Copy every line of the material below exactly as it appears, without changing any character.

(Pointing records for text and elements)
* begin *

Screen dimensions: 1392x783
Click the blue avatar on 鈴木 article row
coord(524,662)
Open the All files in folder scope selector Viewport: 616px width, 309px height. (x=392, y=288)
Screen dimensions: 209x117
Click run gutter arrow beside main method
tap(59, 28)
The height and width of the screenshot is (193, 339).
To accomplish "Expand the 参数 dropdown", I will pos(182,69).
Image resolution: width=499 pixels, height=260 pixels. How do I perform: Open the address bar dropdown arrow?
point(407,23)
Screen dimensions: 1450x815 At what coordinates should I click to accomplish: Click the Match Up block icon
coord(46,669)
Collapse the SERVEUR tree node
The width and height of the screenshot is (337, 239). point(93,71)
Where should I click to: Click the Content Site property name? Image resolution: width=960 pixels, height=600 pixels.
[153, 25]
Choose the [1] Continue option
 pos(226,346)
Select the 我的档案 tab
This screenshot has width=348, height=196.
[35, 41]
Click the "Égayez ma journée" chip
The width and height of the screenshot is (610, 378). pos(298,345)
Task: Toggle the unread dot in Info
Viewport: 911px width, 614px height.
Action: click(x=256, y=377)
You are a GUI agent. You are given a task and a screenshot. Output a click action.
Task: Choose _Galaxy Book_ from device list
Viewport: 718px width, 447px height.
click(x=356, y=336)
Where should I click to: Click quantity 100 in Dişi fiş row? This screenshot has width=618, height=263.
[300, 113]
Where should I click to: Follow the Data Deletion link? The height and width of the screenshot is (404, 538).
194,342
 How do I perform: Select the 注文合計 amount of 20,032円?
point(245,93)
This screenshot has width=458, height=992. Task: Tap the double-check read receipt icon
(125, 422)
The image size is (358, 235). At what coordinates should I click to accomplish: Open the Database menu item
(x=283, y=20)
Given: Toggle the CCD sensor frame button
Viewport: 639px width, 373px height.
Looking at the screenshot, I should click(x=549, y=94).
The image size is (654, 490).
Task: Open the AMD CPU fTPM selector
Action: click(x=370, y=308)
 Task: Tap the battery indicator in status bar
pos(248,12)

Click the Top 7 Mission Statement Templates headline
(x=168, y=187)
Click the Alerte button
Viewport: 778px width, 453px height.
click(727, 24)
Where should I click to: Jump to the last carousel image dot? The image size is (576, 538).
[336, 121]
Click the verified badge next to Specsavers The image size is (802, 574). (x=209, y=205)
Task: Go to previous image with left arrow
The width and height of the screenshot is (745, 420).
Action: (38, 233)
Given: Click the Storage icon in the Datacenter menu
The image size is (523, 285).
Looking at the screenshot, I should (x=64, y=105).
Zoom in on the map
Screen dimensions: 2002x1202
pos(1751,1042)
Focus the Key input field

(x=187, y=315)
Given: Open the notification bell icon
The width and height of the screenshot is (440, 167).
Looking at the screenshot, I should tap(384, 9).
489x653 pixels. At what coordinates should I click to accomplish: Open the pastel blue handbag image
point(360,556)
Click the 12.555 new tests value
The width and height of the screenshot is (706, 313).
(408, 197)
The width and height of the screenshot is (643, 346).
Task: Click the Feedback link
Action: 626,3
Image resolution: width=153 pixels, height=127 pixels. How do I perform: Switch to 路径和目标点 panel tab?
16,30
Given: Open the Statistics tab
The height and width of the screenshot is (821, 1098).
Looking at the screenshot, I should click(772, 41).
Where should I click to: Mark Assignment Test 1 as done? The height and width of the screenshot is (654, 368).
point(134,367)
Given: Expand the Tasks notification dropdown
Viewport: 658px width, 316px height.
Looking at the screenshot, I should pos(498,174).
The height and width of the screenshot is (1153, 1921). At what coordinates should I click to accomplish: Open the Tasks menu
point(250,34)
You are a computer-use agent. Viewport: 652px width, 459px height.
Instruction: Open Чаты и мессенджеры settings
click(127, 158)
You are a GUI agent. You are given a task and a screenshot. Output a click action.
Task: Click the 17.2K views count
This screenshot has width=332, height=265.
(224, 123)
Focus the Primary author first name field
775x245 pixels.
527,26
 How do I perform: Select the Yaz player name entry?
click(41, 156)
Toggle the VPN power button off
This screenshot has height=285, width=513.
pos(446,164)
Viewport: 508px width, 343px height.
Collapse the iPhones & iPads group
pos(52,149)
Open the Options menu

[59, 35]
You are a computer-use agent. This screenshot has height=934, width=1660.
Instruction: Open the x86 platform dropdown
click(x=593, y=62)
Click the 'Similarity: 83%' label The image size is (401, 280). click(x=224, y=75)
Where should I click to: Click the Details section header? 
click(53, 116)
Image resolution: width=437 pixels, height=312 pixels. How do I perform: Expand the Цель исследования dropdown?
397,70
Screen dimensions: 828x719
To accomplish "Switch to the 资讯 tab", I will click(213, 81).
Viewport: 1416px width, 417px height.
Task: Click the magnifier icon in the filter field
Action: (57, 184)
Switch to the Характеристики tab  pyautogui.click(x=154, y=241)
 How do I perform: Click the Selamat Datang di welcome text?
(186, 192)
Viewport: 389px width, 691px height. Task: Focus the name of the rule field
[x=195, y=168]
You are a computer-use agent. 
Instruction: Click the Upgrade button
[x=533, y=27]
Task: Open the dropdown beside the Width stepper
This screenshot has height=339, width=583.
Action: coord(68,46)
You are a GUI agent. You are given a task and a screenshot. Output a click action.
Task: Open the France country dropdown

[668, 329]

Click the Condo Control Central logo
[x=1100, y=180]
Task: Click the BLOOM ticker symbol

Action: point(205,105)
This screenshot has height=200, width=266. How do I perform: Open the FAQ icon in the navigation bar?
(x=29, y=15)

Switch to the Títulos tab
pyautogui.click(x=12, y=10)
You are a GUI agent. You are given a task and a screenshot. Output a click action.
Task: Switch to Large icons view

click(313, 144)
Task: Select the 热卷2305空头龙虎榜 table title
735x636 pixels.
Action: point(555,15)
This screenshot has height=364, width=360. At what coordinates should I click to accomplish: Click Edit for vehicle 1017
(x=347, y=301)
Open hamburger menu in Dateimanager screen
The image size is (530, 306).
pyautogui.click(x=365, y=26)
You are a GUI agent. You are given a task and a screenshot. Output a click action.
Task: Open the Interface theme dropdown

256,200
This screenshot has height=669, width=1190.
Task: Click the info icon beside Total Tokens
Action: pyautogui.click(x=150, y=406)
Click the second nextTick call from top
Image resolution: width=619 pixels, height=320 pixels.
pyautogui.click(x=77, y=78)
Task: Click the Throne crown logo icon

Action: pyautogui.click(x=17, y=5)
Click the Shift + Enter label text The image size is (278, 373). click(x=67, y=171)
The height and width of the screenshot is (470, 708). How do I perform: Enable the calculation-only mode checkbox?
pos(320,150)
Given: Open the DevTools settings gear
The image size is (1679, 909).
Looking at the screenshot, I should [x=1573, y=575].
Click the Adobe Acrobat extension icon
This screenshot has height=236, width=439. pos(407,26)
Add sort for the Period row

* end *

FINAL ANSWER:
Screen dimensions: 1392x783
Click the blue avatar on 鈴木 article row
coord(524,662)
Open the All files in folder scope selector Viewport: 616px width, 309px height. (x=392, y=288)
Screen dimensions: 209x117
Click run gutter arrow beside main method
tap(59, 28)
The height and width of the screenshot is (193, 339).
To accomplish "Expand the 参数 dropdown", I will pos(182,69).
Image resolution: width=499 pixels, height=260 pixels. How do I perform: Open the address bar dropdown arrow?
point(407,23)
Screen dimensions: 1450x815 At what coordinates should I click to accomplish: Click the Match Up block icon
coord(46,669)
Collapse the SERVEUR tree node
The width and height of the screenshot is (337, 239). point(93,71)
Where should I click to: Click the Content Site property name? Image resolution: width=960 pixels, height=600 pixels.
[153, 25]
Choose the [1] Continue option
 pos(226,346)
Select the 我的档案 tab
This screenshot has width=348, height=196.
[35, 41]
Click the "Égayez ma journée" chip
The width and height of the screenshot is (610, 378). pos(298,345)
Task: Toggle the unread dot in Info
Viewport: 911px width, 614px height.
Action: click(x=256, y=377)
You are a GUI agent. You are given a task and a screenshot. Output a click action.
Task: Choose _Galaxy Book_ from device list
Viewport: 718px width, 447px height.
click(x=356, y=336)
Where should I click to: Click quantity 100 in Dişi fiş row? This screenshot has width=618, height=263.
[300, 113]
Where should I click to: Follow the Data Deletion link? The height and width of the screenshot is (404, 538).
194,342
 How do I perform: Select the 注文合計 amount of 20,032円?
point(245,93)
This screenshot has width=458, height=992. Task: Tap the double-check read receipt icon
(125, 422)
The image size is (358, 235). At what coordinates should I click to accomplish: Open the Database menu item
(x=283, y=20)
Given: Toggle the CCD sensor frame button
Viewport: 639px width, 373px height.
Looking at the screenshot, I should click(x=549, y=94).
The image size is (654, 490).
Task: Open the AMD CPU fTPM selector
Action: click(x=370, y=308)
 Task: Tap the battery indicator in status bar
pos(248,12)

Click the Top 7 Mission Statement Templates headline
(x=168, y=187)
Click the Alerte button
Viewport: 778px width, 453px height.
click(727, 24)
Where should I click to: Jump to the last carousel image dot? The image size is (576, 538).
[336, 121]
Click the verified badge next to Specsavers The image size is (802, 574). (x=209, y=205)
Task: Go to previous image with left arrow
The width and height of the screenshot is (745, 420).
Action: (38, 233)
Given: Click the Storage icon in the Datacenter menu
The image size is (523, 285).
Looking at the screenshot, I should (x=64, y=105).
Zoom in on the map
Screen dimensions: 2002x1202
pos(1751,1042)
Focus the Key input field

(x=187, y=315)
Given: Open the notification bell icon
The width and height of the screenshot is (440, 167).
Looking at the screenshot, I should tap(384, 9).
489x653 pixels. At what coordinates should I click to accomplish: Open the pastel blue handbag image
point(360,556)
Click the 12.555 new tests value
The width and height of the screenshot is (706, 313).
(408, 197)
The width and height of the screenshot is (643, 346).
Task: Click the Feedback link
Action: 626,3
Image resolution: width=153 pixels, height=127 pixels. How do I perform: Switch to 路径和目标点 panel tab?
16,30
Given: Open the Statistics tab
The height and width of the screenshot is (821, 1098).
Looking at the screenshot, I should click(772, 41).
Where should I click to: Mark Assignment Test 1 as done? The height and width of the screenshot is (654, 368).
point(134,367)
Given: Expand the Tasks notification dropdown
Viewport: 658px width, 316px height.
Looking at the screenshot, I should pos(498,174).
The height and width of the screenshot is (1153, 1921). At what coordinates should I click to accomplish: Open the Tasks menu
point(250,34)
You are a computer-use agent. Viewport: 652px width, 459px height.
Instruction: Open Чаты и мессенджеры settings
click(127, 158)
You are a GUI agent. You are given a task and a screenshot. Output a click action.
Task: Click the 17.2K views count
This screenshot has width=332, height=265.
(224, 123)
Focus the Primary author first name field
775x245 pixels.
527,26
 How do I perform: Select the Yaz player name entry?
click(41, 156)
Toggle the VPN power button off
This screenshot has height=285, width=513.
pos(446,164)
Viewport: 508px width, 343px height.
Collapse the iPhones & iPads group
pos(52,149)
Open the Options menu

[59, 35]
You are a computer-use agent. This screenshot has height=934, width=1660.
Instruction: Open the x86 platform dropdown
click(x=593, y=62)
Click the 'Similarity: 83%' label The image size is (401, 280). click(x=224, y=75)
Where should I click to: Click the Details section header? 
click(53, 116)
Image resolution: width=437 pixels, height=312 pixels. How do I perform: Expand the Цель исследования dropdown?
397,70
Screen dimensions: 828x719
To accomplish "Switch to the 资讯 tab", I will click(213, 81).
Viewport: 1416px width, 417px height.
Task: Click the magnifier icon in the filter field
Action: (57, 184)
Switch to the Характеристики tab  pyautogui.click(x=154, y=241)
 How do I perform: Click the Selamat Datang di welcome text?
(186, 192)
Viewport: 389px width, 691px height. Task: Focus the name of the rule field
[x=195, y=168]
You are a computer-use agent. 
Instruction: Click the Upgrade button
[x=533, y=27]
Task: Open the dropdown beside the Width stepper
This screenshot has height=339, width=583.
Action: coord(68,46)
You are a GUI agent. You are given a task and a screenshot. Output a click action.
Task: Open the France country dropdown

[668, 329]

Click the Condo Control Central logo
[x=1100, y=180]
Task: Click the BLOOM ticker symbol

Action: point(205,105)
This screenshot has height=200, width=266. How do I perform: Open the FAQ icon in the navigation bar?
(x=29, y=15)

Switch to the Títulos tab
pyautogui.click(x=12, y=10)
You are a GUI agent. You are given a task and a screenshot. Output a click action.
Task: Switch to Large icons view

click(313, 144)
Task: Select the 热卷2305空头龙虎榜 table title
735x636 pixels.
Action: point(555,15)
This screenshot has height=364, width=360. At what coordinates should I click to accomplish: Click Edit for vehicle 1017
(x=347, y=301)
Open hamburger menu in Dateimanager screen
The image size is (530, 306).
pyautogui.click(x=365, y=26)
You are a GUI agent. You are given a task and a screenshot. Output a click action.
Task: Open the Interface theme dropdown

256,200
This screenshot has height=669, width=1190.
Task: Click the info icon beside Total Tokens
Action: pyautogui.click(x=150, y=406)
Click the second nextTick call from top
Image resolution: width=619 pixels, height=320 pixels.
pyautogui.click(x=77, y=78)
Task: Click the Throne crown logo icon

Action: pyautogui.click(x=17, y=5)
Click the Shift + Enter label text The image size is (278, 373). click(x=67, y=171)
The height and width of the screenshot is (470, 708). How do I perform: Enable the calculation-only mode checkbox?
pos(320,150)
Given: Open the DevTools settings gear
The image size is (1679, 909).
Looking at the screenshot, I should [x=1573, y=575].
Click the Adobe Acrobat extension icon
This screenshot has height=236, width=439. pos(407,26)
Add sort for the Period row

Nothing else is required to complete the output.